BP levels were elevated in a high percentage of children, especially in children younger than eight. Since the obtained measurements arise from one single consultation, no definite hypertension diagnosis can be made; therefore, patients were encouraged to visit their pediatrician in order to rule out or confirm the diagnostic presumption. Pediatric sudden cardiac death may be caused by a variety of rare diseases, not all of which have an ECG correlate. Most commonly ECG detectable conditions include Hypertrophic Cardiomyopathy (HCM), long QT Syndrome (LQTS) and WPW. Their estimated prevalence rates are low among asymptomatic otherwise healthy children, and the use of ECG as a “highly discriminatory” test has not been established yet23.

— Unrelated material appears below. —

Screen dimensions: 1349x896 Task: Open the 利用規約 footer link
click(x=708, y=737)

In a meta-analysis and review, using ECG, Rodday et al. found a LTQS phenotypic prevalence rate of 7 per 100 000 people (95% CI: 0-14). Most interestingly, the authors suggested that, for maximum precision, ECG should be performed on over 16000 subjects in order to find one single LQTS case, with only 14% of undetected LQTS cases (false negatives), and over 2000 false positives to one correctly detected LQTS patient22. However, in a study by Kobza et al. (27, including conscripts, i.e., older subjects, prevalence increased to 38 per 100 000 people (95% CI: 19-58).
In our study, the prevalence of children with long QT was 2.7%, with higher incidences in adolescents 17 to 18 years old; the prevalence of children with WPW was 5 per 1000 people, which turned out similar to the phenotypic prevalence rate reported in the metaanalysis (136 per 100 000 people, 95% CI: 55-218). ECG assessment may be useful in detecting hypertrophic cardiomyopathy, where a left side electrical axis, left-lead repolarization abnormalities, pathological Q waves, or left bundle branch block are found28. However, this was not assessed in our records.

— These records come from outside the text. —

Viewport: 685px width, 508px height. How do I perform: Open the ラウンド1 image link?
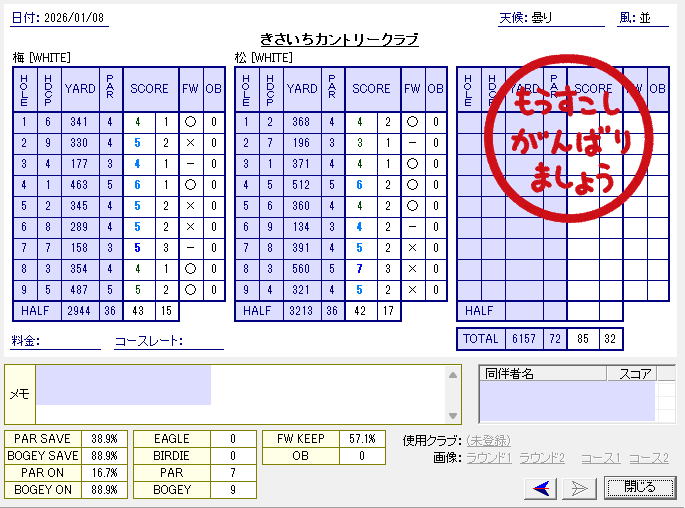[489, 458]
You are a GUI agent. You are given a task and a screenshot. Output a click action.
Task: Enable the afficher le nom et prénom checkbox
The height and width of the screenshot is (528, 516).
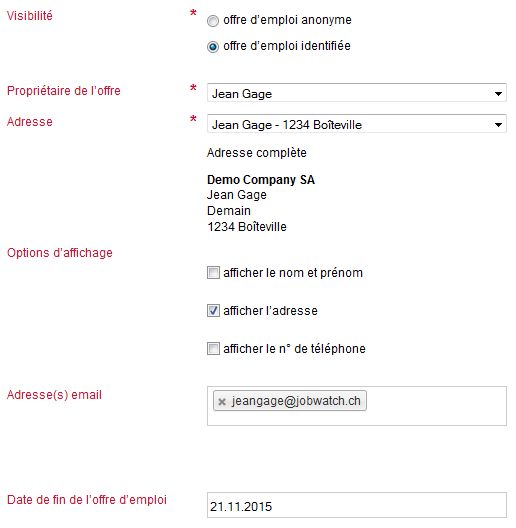tap(213, 272)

The controversy over the usefulness of ECG for massive diagnosis focuses on the fact that rare diseases are prone to show a high number of false positives, because of their low phenotypic prevalence and the inherent inaccuracy of most medical tests29. This has a high cost, because it raises the need for additional diagnostic evaluations and potentially unnecessary treatments, which fundamentally would impair in both children and parents’ quality of life.

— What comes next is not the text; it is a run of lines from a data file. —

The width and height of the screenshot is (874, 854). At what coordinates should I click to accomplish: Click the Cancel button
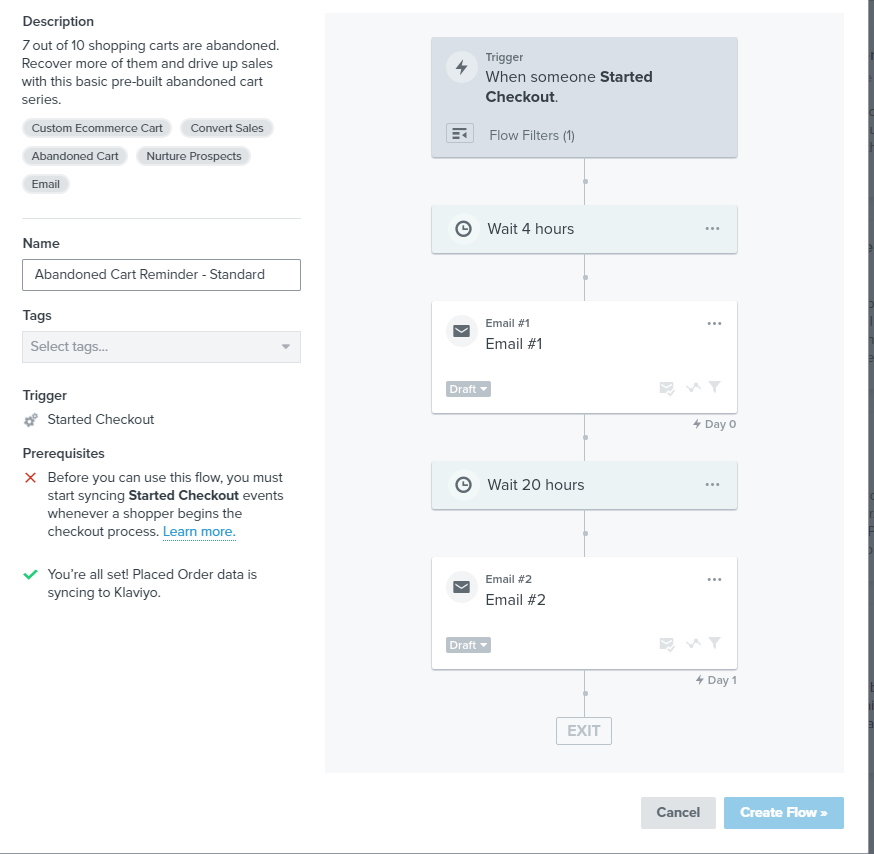click(678, 813)
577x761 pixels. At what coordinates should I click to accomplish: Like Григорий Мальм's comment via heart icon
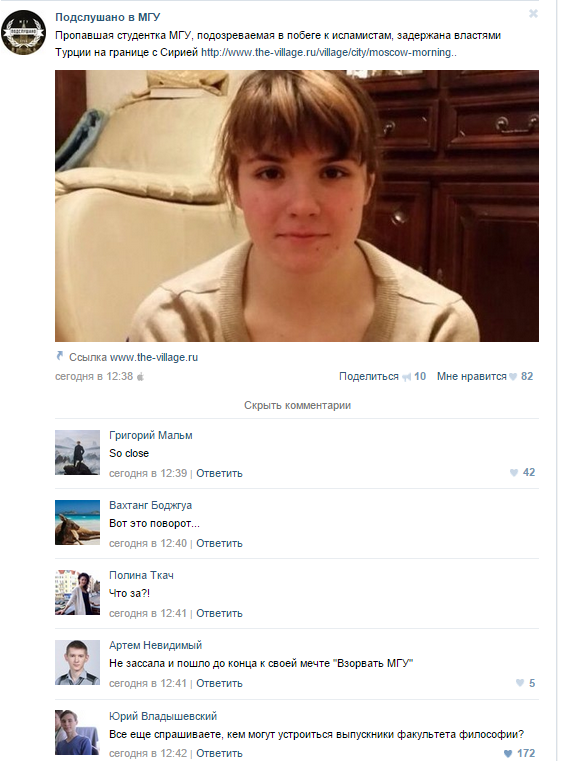514,472
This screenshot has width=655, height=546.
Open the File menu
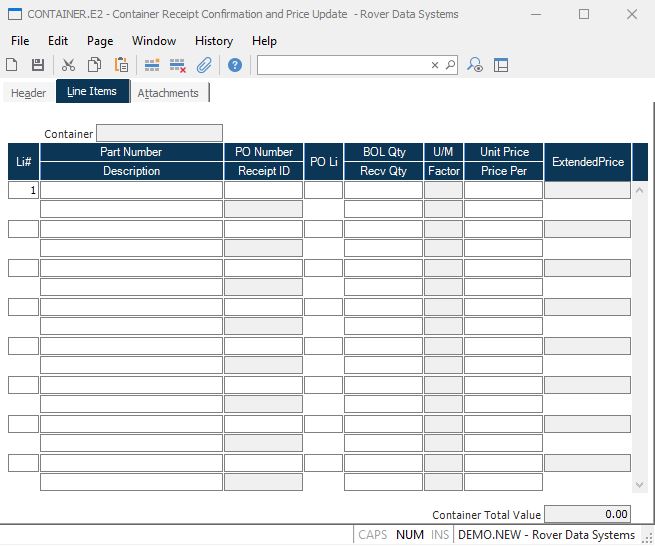[20, 41]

Patients in the study population were all covered by privately-run health insurance and were recruited in one single site; therefore data may not be extrapolated to other populations. Patient number, as stratified by age groups, may be low. No ongoing BP measurement was performed; although other studies also detected hypertension based on single BP measurements.
CONCLUSION
The study records included a high prevalence of hypertension and obesity. Hypertension was more frequent in obese children. Early detection of high BP and obesity will help to introduce new lifestyle and diet measures to prevent adult heart disease. Some important abnormalities were detected in the routine ECG. ECG detection of potentially serious conditions is deemed to be cost-effective, and may warrant the use of higher complexity studies to further monitor the initial prognosis.
ETHICALISSUES
The study was conducted according Good Clinical Practices and in compliance with the Argentine Data Protection Act. Considering that neither personal nor follow-up data were requested, and that the use of medical file retrospective data warranted the signature of any informed consent, subject information was used in compliance with the 25,326 Argentine Personal Data Protection Federal Act (Habeas Data) and Resolution 1480 exception.